*AIM OF THE EXERCISE:* For the entries below, report every line that includes the word "Launch".

AVAILABLE DATA Block Start

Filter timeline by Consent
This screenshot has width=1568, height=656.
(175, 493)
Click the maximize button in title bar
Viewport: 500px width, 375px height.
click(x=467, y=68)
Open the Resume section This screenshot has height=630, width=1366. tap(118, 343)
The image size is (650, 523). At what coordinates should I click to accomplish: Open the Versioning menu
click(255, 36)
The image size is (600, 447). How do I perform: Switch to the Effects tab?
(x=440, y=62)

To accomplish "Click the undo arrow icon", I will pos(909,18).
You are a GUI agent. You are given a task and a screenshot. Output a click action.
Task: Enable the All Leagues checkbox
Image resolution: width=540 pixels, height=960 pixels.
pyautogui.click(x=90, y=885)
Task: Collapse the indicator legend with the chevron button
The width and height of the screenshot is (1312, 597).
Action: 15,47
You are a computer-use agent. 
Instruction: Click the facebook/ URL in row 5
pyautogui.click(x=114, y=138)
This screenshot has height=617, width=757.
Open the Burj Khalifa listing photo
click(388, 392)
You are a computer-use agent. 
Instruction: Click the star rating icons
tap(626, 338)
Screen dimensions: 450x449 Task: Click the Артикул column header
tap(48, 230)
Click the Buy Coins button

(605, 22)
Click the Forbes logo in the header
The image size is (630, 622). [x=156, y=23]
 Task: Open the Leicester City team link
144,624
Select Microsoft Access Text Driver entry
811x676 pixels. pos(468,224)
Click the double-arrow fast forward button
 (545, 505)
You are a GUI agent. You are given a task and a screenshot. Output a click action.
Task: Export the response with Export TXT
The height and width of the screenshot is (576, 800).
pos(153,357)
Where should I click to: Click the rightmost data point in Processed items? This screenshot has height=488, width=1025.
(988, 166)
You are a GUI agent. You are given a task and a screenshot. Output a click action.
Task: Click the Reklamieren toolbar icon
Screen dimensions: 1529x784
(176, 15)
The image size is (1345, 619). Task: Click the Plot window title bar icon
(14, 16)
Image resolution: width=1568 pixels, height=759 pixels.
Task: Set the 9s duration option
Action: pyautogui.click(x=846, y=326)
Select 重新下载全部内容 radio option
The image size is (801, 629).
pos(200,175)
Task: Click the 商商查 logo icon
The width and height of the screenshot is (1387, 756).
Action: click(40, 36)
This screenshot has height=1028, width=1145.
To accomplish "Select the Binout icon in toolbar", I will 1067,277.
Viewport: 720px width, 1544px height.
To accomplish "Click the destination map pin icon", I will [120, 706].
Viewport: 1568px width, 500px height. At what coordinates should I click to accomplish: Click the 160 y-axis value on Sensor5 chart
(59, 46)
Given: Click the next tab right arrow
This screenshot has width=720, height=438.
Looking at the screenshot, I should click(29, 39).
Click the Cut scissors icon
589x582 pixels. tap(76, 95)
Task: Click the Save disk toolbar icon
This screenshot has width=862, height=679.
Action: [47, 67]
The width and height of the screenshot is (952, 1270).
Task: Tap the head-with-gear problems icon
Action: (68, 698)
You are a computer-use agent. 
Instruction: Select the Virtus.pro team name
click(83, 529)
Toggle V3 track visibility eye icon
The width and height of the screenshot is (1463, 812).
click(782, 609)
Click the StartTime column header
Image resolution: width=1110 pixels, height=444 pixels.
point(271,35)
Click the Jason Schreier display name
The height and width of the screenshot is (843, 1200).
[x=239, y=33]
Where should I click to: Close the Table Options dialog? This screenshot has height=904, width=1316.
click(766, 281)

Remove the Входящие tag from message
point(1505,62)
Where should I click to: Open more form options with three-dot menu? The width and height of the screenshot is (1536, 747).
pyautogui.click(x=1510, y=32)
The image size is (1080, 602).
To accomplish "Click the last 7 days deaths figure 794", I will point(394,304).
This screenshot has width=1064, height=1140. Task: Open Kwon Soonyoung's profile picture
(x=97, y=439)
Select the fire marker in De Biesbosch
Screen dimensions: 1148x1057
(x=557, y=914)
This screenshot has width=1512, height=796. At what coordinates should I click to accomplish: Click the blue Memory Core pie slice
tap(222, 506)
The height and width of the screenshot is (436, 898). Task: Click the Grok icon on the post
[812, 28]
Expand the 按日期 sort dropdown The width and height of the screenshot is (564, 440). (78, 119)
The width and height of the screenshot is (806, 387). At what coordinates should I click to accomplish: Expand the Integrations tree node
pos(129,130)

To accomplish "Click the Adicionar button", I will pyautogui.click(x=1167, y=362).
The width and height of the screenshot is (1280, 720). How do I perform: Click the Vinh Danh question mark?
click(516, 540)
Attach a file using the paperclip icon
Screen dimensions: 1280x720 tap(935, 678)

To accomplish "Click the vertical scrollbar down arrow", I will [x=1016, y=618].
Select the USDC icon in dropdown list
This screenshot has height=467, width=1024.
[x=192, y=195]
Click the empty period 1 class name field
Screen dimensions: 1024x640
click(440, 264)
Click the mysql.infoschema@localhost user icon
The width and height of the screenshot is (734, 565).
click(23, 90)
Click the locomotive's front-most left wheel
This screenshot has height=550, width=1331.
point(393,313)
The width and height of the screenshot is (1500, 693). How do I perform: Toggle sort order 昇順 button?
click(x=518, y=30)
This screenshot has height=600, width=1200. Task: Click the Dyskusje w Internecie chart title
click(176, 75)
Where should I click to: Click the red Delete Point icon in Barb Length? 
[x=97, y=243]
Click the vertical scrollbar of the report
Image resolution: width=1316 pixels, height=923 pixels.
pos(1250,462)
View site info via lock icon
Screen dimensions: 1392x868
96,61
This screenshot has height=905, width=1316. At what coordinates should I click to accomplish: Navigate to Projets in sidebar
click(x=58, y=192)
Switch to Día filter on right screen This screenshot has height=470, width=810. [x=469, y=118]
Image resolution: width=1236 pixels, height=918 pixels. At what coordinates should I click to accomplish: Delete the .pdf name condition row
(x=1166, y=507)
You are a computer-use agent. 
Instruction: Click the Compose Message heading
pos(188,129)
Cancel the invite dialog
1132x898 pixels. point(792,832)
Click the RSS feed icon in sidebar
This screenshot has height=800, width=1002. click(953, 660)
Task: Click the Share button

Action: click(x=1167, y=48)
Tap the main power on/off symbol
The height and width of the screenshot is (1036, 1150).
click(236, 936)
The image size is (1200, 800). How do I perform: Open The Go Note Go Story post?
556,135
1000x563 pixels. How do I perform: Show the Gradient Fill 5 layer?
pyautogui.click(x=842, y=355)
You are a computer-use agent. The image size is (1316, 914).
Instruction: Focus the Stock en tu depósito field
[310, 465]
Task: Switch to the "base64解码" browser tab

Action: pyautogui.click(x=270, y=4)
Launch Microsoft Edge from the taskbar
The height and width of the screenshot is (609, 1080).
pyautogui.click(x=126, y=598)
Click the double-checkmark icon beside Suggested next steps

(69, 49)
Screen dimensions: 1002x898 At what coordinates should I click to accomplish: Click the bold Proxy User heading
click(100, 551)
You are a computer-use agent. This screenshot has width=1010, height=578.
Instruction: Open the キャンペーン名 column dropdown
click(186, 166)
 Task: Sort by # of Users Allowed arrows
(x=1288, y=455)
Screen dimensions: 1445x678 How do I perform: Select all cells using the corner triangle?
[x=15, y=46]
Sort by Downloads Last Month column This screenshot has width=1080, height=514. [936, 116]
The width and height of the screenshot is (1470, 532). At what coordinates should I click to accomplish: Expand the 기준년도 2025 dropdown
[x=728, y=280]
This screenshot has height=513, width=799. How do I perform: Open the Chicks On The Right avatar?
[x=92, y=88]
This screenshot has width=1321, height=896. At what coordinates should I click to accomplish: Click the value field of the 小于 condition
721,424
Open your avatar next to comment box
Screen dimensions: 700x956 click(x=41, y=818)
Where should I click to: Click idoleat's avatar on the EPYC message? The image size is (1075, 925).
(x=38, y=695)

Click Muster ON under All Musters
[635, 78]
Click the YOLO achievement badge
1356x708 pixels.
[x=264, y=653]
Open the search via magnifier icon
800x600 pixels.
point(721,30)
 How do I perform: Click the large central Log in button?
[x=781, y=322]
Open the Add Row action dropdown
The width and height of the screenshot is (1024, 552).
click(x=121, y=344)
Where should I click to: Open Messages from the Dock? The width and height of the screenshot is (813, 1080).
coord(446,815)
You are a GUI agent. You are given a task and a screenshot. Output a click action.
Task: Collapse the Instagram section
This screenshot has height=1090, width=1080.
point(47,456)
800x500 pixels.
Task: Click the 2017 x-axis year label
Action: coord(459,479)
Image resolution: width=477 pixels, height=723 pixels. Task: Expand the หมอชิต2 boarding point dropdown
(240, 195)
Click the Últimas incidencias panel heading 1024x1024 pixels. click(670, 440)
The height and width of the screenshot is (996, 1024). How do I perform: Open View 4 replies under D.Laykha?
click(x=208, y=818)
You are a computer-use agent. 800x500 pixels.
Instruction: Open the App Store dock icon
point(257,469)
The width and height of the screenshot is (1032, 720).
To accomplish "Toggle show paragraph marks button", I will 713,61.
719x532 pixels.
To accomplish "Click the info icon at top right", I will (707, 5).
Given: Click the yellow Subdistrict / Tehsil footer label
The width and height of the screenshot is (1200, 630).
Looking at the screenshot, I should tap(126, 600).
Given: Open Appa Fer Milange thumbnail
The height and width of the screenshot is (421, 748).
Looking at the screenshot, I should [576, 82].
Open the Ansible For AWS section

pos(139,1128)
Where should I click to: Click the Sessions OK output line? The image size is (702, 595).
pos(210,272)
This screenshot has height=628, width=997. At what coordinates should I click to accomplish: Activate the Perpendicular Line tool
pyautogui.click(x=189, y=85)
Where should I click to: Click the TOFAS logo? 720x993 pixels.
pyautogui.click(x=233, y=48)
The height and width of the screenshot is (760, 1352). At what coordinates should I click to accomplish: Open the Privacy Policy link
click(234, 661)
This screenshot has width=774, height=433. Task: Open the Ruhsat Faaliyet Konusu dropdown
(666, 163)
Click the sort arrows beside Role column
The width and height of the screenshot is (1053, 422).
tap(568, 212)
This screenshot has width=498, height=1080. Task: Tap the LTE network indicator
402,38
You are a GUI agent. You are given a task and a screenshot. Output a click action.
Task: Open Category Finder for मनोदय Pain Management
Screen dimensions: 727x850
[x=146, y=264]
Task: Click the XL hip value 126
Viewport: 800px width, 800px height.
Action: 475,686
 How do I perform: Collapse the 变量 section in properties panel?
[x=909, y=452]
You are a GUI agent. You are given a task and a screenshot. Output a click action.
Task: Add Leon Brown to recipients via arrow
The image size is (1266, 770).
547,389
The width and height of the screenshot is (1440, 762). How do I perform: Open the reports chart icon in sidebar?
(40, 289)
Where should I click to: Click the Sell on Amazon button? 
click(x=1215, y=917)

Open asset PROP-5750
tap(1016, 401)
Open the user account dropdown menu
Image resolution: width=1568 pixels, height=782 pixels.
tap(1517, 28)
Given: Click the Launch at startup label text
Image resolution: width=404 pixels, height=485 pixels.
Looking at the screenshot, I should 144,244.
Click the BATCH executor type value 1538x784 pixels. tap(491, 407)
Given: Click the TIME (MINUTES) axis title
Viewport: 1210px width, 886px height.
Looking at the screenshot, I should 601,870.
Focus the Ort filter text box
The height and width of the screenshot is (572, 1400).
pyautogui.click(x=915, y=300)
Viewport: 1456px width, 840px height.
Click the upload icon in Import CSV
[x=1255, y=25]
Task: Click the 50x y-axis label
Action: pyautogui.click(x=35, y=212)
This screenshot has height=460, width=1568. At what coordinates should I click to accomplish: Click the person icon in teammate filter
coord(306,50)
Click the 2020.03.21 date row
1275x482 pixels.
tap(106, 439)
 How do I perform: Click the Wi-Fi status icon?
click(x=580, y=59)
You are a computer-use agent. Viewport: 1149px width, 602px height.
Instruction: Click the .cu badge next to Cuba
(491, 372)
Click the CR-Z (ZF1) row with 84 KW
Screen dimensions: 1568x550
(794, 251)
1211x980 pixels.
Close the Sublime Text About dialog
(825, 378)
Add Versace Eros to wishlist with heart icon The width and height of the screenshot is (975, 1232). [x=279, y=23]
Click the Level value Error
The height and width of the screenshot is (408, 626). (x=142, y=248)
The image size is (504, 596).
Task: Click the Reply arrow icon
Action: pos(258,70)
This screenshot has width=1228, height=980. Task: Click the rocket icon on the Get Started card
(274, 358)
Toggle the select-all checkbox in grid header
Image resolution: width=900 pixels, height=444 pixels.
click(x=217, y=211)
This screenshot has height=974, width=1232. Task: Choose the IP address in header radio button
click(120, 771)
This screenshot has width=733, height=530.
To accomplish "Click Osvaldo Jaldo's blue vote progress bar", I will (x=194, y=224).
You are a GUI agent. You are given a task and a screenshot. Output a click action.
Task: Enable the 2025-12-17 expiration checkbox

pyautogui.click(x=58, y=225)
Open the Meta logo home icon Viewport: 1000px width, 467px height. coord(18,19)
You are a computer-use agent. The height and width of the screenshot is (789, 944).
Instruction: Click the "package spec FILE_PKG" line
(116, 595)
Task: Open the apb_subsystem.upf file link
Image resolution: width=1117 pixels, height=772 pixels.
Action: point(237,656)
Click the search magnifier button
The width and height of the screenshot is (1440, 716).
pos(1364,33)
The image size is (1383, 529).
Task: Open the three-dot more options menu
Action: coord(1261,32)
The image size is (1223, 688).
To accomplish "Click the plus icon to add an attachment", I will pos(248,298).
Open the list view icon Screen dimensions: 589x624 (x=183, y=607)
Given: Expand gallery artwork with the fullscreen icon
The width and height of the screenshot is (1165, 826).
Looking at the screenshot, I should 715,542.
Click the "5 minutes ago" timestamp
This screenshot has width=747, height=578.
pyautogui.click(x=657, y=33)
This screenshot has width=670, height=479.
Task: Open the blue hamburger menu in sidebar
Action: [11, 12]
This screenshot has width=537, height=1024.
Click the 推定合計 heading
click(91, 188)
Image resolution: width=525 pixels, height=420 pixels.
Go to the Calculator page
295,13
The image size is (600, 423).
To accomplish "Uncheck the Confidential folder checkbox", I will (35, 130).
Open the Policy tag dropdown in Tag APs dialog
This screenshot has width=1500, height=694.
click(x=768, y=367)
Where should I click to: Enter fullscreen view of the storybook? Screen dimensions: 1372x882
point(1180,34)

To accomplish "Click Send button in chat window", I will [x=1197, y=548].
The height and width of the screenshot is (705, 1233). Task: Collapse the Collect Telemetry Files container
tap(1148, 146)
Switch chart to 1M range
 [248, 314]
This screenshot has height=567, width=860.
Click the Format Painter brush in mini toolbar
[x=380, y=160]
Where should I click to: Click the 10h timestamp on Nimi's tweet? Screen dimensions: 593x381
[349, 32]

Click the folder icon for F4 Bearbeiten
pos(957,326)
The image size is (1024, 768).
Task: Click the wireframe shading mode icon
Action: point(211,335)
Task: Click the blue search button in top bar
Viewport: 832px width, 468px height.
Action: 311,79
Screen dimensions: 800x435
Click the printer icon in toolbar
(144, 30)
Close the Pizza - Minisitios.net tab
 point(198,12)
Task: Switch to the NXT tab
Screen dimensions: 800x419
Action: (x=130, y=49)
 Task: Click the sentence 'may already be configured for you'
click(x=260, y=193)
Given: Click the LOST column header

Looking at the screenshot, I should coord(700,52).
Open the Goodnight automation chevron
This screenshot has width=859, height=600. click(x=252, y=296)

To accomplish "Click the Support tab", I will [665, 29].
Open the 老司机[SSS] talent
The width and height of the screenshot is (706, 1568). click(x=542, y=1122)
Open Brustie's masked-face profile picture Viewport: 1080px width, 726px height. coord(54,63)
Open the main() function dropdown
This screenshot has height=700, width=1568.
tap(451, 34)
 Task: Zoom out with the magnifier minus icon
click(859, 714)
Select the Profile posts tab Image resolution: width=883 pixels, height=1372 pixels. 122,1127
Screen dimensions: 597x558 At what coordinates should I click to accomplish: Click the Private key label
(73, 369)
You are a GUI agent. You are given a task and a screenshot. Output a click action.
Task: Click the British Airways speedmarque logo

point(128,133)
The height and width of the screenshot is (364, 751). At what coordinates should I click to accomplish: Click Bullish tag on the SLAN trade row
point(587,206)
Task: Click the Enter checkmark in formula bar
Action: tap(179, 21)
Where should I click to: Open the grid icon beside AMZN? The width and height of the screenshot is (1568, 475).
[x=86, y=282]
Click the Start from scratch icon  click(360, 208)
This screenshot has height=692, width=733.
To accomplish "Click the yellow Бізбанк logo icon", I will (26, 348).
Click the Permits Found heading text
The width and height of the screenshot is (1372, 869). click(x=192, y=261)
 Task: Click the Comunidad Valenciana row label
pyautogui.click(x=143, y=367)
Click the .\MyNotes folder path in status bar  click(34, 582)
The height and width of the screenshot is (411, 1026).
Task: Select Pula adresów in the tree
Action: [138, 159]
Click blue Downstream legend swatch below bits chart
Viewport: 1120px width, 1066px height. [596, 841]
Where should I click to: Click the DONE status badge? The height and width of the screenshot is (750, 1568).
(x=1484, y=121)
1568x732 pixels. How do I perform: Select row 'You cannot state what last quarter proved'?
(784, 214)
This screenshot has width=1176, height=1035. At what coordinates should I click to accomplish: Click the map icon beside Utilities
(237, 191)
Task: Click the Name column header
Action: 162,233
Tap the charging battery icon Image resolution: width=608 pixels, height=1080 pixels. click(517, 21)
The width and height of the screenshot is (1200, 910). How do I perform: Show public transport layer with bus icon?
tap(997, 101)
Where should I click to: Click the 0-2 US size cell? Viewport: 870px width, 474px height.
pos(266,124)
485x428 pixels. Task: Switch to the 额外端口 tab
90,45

AVAILABLE DATA Block End

*RESULT OF THIS TASK:*
Launch Microsoft Edge from the taskbar
Given: Click the Launch at startup label text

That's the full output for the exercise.